### PROVIDED DATA

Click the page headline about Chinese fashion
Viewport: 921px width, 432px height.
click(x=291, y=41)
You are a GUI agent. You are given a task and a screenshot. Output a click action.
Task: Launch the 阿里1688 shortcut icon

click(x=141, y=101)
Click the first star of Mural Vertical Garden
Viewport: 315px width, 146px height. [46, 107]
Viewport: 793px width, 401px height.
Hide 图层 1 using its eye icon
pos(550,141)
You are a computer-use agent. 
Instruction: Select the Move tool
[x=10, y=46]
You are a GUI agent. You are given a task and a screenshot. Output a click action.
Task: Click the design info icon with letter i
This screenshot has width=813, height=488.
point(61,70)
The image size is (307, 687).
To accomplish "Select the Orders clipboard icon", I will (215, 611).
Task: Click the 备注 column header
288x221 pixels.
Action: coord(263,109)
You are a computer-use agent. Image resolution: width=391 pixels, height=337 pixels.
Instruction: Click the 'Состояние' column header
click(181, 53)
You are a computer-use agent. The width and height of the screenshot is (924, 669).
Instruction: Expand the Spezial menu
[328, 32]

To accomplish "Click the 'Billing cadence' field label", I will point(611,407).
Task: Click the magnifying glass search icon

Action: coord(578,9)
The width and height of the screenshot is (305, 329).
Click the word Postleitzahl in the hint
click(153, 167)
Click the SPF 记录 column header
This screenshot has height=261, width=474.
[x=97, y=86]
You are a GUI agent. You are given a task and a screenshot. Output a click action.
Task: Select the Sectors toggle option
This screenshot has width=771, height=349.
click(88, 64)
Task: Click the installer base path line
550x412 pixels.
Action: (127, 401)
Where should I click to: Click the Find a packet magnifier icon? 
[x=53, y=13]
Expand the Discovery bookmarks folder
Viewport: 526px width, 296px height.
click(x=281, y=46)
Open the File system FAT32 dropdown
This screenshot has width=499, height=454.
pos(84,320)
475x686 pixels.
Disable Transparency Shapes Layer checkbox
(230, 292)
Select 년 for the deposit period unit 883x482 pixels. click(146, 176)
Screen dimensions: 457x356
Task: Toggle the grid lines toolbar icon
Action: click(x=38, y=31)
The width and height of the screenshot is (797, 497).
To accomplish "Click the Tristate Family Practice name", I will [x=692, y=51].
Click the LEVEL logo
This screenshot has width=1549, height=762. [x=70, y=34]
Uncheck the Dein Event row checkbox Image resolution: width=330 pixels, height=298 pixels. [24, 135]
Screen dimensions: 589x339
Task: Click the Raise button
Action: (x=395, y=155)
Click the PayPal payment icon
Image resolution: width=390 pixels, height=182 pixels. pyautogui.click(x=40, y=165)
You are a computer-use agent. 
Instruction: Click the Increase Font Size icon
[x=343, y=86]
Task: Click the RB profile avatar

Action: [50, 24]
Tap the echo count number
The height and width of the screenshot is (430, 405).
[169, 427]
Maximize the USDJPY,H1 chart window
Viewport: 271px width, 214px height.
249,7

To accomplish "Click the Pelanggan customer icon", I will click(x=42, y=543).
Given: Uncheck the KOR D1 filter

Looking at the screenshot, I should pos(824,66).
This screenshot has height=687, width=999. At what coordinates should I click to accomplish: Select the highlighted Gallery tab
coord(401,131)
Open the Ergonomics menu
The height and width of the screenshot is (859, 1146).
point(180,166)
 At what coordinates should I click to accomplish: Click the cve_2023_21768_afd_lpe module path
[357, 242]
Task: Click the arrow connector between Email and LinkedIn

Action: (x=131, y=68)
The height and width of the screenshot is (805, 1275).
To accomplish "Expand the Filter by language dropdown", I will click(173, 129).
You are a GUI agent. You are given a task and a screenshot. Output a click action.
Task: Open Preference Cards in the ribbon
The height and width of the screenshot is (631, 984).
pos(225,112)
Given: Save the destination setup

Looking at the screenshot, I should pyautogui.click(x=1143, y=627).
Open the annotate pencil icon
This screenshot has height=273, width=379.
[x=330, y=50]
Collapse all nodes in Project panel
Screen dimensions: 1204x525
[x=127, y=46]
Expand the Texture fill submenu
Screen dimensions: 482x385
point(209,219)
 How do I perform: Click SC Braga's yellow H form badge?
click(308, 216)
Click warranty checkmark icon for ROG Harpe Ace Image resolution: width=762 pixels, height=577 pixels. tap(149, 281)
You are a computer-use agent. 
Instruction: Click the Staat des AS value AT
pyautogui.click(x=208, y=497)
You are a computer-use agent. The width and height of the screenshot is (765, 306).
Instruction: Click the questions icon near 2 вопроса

######

PROBLEM TO WORK ON → Word for word, restate each line of the material.

SOLUTION FOR THIS TASK →
Click the page headline about Chinese fashion
Viewport: 921px width, 432px height.
click(x=291, y=41)
You are a GUI agent. You are given a task and a screenshot. Output a click action.
Task: Launch the 阿里1688 shortcut icon

click(x=141, y=101)
Click the first star of Mural Vertical Garden
Viewport: 315px width, 146px height. [46, 107]
Viewport: 793px width, 401px height.
Hide 图层 1 using its eye icon
pos(550,141)
You are a computer-use agent. 
Instruction: Select the Move tool
[x=10, y=46]
You are a GUI agent. You are given a task and a screenshot. Output a click action.
Task: Click the design info icon with letter i
This screenshot has width=813, height=488.
point(61,70)
The image size is (307, 687).
To accomplish "Select the Orders clipboard icon", I will (215, 611).
Task: Click the 备注 column header
288x221 pixels.
Action: coord(263,109)
You are a computer-use agent. Image resolution: width=391 pixels, height=337 pixels.
Instruction: Click the 'Состояние' column header
click(181, 53)
You are a computer-use agent. The width and height of the screenshot is (924, 669).
Instruction: Expand the Spezial menu
[328, 32]

To accomplish "Click the 'Billing cadence' field label", I will point(611,407).
Task: Click the magnifying glass search icon

Action: coord(578,9)
The width and height of the screenshot is (305, 329).
Click the word Postleitzahl in the hint
click(153, 167)
Click the SPF 记录 column header
This screenshot has height=261, width=474.
[x=97, y=86]
You are a GUI agent. You are given a task and a screenshot. Output a click action.
Task: Select the Sectors toggle option
This screenshot has width=771, height=349.
click(88, 64)
Task: Click the installer base path line
550x412 pixels.
Action: (127, 401)
Where should I click to: Click the Find a packet magnifier icon? 
[x=53, y=13]
Expand the Discovery bookmarks folder
Viewport: 526px width, 296px height.
click(x=281, y=46)
Open the File system FAT32 dropdown
This screenshot has width=499, height=454.
pos(84,320)
475x686 pixels.
Disable Transparency Shapes Layer checkbox
(230, 292)
Select 년 for the deposit period unit 883x482 pixels. click(146, 176)
Screen dimensions: 457x356
Task: Toggle the grid lines toolbar icon
Action: click(x=38, y=31)
The width and height of the screenshot is (797, 497).
To accomplish "Click the Tristate Family Practice name", I will [x=692, y=51].
Click the LEVEL logo
This screenshot has width=1549, height=762. [x=70, y=34]
Uncheck the Dein Event row checkbox Image resolution: width=330 pixels, height=298 pixels. [24, 135]
Screen dimensions: 589x339
Task: Click the Raise button
Action: (x=395, y=155)
Click the PayPal payment icon
Image resolution: width=390 pixels, height=182 pixels. pyautogui.click(x=40, y=165)
You are a computer-use agent. 
Instruction: Click the Increase Font Size icon
[x=343, y=86]
Task: Click the RB profile avatar

Action: [50, 24]
Tap the echo count number
The height and width of the screenshot is (430, 405).
[169, 427]
Maximize the USDJPY,H1 chart window
Viewport: 271px width, 214px height.
249,7

To accomplish "Click the Pelanggan customer icon", I will click(x=42, y=543).
Given: Uncheck the KOR D1 filter

Looking at the screenshot, I should pos(824,66).
This screenshot has height=687, width=999. At what coordinates should I click to accomplish: Select the highlighted Gallery tab
coord(401,131)
Open the Ergonomics menu
The height and width of the screenshot is (859, 1146).
point(180,166)
 At what coordinates should I click to accomplish: Click the cve_2023_21768_afd_lpe module path
[357, 242]
Task: Click the arrow connector between Email and LinkedIn

Action: (x=131, y=68)
The height and width of the screenshot is (805, 1275).
To accomplish "Expand the Filter by language dropdown", I will click(173, 129).
You are a GUI agent. You are given a task and a screenshot. Output a click action.
Task: Open Preference Cards in the ribbon
The height and width of the screenshot is (631, 984).
pos(225,112)
Given: Save the destination setup

Looking at the screenshot, I should pyautogui.click(x=1143, y=627).
Open the annotate pencil icon
This screenshot has height=273, width=379.
[x=330, y=50]
Collapse all nodes in Project panel
Screen dimensions: 1204x525
[x=127, y=46]
Expand the Texture fill submenu
Screen dimensions: 482x385
point(209,219)
 How do I perform: Click SC Braga's yellow H form badge?
click(308, 216)
Click warranty checkmark icon for ROG Harpe Ace Image resolution: width=762 pixels, height=577 pixels. tap(149, 281)
You are a computer-use agent. 
Instruction: Click the Staat des AS value AT
pyautogui.click(x=208, y=497)
You are a computer-use agent. The width and height of the screenshot is (765, 306).
Instruction: Click the questions icon near 2 вопроса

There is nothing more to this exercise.